--- DOCUMENT TEXT Enclosed Below ---

In the later 20th century the valley, along with the rest of the Rust Belt, suffered economic decline with industrial restructuring, the loss of jobs to other regions and countries, and changes in the economy. Although the river is no longer used for regular transportation, it has become a popular destination for recreational canoeing and fly fishing, in particular for smallmouth and largemouth bass, trout, rock bass, sunfish, bluegill, and carp.

===Floods===

The river has had periodic heavy flooding throughout its recorded history. In June 1972 the remnants of Hurricane Agnes stalled over the New York-Pennsylvania border, dropping up to 20 in of rain into the Chemung Valley, which was among the areas worst hit by the resultant flooding. The flooding left widespread areas of the communities of Corning, Big Flats, and Elmira under water and destroyed many bridges.

Elmira lost three of the four downtown road bridges that existed at the time (Madison, Main and Walnut streets) as well as the Erie Railroad bridge. The Lake Street bridge was the only bridge not damaged by the flood and was reopened to traffic. Since it was the only bridge, a "Red Ball Express" was created that allowed only one lane of traffic in each direction across the bridge. This created a traffic nightmare that was relieved when temporary repairs were done on the Madison Avenue bridge, which allowed it to be reopened to traffic. Lake Street bridge was made southbound only, and Madison Avenue bridge was made northbound only.

--- End of Enclosed DOCUMENT TEXT ---
--- DATA SECTION Enclosed Below ---

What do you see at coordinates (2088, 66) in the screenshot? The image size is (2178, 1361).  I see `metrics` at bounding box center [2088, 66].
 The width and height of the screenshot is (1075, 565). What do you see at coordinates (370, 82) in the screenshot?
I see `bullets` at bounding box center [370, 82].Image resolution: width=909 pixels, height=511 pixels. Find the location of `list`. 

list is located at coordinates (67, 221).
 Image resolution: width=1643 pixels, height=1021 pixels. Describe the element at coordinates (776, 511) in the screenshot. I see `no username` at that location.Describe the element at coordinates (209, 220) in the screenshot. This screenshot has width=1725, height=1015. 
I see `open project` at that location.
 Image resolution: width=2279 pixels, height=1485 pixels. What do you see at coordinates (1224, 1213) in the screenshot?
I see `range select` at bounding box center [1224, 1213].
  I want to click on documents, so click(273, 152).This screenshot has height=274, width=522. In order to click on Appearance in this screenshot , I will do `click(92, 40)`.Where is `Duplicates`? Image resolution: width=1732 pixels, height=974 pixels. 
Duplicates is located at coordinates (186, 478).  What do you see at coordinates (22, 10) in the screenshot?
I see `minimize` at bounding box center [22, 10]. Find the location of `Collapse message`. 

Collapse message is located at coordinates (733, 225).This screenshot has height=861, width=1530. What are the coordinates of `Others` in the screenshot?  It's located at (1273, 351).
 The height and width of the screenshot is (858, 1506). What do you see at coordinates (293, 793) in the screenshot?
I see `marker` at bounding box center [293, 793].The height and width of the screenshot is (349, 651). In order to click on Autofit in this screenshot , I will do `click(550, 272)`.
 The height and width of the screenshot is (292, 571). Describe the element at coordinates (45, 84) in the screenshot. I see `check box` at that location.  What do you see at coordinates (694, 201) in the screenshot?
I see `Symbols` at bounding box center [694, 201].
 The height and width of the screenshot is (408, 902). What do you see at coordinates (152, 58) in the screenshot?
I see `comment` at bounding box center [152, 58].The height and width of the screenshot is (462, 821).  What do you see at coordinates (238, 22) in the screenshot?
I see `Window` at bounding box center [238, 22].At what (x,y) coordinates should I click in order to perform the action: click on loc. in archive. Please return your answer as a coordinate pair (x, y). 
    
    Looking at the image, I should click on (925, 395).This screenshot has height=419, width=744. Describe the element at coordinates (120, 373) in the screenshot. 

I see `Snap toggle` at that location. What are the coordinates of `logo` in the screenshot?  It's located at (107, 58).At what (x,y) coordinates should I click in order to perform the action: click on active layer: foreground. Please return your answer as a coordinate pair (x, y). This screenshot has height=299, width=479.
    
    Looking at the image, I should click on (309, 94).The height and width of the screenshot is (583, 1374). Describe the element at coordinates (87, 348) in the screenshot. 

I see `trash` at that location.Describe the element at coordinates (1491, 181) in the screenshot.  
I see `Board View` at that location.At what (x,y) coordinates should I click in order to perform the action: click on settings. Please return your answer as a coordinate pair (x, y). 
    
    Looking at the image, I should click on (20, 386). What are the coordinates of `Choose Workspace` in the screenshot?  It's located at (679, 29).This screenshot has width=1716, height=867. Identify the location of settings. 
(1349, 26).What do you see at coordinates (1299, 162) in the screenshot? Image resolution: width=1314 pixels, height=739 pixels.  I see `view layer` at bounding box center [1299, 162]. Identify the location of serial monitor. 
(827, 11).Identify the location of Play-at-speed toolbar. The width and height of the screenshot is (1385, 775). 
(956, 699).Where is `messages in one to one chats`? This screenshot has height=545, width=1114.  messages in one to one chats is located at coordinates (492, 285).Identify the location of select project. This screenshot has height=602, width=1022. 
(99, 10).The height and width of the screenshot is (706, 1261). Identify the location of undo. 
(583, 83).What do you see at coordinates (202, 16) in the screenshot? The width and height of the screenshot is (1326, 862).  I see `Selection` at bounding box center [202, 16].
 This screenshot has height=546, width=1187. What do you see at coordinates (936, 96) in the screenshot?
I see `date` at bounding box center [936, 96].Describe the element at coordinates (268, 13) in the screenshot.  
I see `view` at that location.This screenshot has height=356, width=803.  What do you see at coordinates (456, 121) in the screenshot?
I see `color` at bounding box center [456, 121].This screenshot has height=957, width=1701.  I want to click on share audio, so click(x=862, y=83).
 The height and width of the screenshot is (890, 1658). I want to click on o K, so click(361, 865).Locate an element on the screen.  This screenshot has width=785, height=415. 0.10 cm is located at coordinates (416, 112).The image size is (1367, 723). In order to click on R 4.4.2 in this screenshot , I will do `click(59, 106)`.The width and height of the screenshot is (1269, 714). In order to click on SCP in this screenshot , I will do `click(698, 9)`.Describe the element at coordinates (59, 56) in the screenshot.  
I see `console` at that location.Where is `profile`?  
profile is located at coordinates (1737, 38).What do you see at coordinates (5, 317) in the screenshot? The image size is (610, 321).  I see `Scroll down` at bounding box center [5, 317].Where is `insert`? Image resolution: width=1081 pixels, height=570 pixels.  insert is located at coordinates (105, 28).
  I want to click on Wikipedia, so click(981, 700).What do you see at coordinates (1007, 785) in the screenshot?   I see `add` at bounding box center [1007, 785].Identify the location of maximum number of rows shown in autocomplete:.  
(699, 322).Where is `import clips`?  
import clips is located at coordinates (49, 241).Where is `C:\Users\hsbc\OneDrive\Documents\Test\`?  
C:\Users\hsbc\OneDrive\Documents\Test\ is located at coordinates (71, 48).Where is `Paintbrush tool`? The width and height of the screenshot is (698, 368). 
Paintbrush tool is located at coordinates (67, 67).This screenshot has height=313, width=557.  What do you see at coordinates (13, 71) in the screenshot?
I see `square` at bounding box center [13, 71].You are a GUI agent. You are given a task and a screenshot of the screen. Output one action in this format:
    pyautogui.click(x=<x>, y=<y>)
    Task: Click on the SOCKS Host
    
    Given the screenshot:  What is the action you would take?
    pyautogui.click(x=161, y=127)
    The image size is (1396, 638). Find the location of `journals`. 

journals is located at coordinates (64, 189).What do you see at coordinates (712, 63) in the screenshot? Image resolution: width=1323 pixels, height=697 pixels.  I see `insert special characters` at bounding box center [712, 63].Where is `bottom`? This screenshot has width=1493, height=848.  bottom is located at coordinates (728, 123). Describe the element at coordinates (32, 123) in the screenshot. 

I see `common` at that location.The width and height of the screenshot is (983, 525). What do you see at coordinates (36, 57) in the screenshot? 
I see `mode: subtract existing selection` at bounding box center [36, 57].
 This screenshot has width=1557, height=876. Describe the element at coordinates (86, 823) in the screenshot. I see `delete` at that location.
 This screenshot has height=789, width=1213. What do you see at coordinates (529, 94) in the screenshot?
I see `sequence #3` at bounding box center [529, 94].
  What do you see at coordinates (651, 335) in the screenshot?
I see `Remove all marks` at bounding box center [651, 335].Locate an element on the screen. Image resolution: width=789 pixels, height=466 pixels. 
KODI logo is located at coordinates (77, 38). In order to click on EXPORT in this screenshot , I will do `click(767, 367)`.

--- End of Enclosed DATA SECTION ---

WHAT IS REQUIRED:
Set down the entire text about the Chemung River valley, word for word and without any change.

TASK RESPONSE:
In the later 20th century the valley, along with the rest of the Rust Belt, suffered economic decline with industrial restructuring, the loss of jobs to other regions and countries, and changes in the economy. Although the river is no longer used for regular transportation, it has become a popular destination for recreational canoeing and fly fishing, in particular for smallmouth and largemouth bass, trout, rock bass, sunfish, bluegill, and carp.

===Floods===

The river has had periodic heavy flooding throughout its recorded history. In June 1972 the remnants of Hurricane Agnes stalled over the New York-Pennsylvania border, dropping up to 20 in of rain into the Chemung Valley, which was among the areas worst hit by the resultant flooding. The flooding left widespread areas of the communities of Corning, Big Flats, and Elmira under water and destroyed many bridges.

Elmira lost three of the four downtown road bridges that existed at the time (Madison, Main and Walnut streets) as well as the Erie Railroad bridge. The Lake Street bridge was the only bridge not damaged by the flood and was reopened to traffic. Since it was the only bridge, a "Red Ball Express" was created that allowed only one lane of traffic in each direction across the bridge. This created a traffic nightmare that was relieved when temporary repairs were done on the Madison Avenue bridge, which allowed it to be reopened to traffic. Lake Street bridge was made southbound only, and Madison Avenue bridge was made northbound only.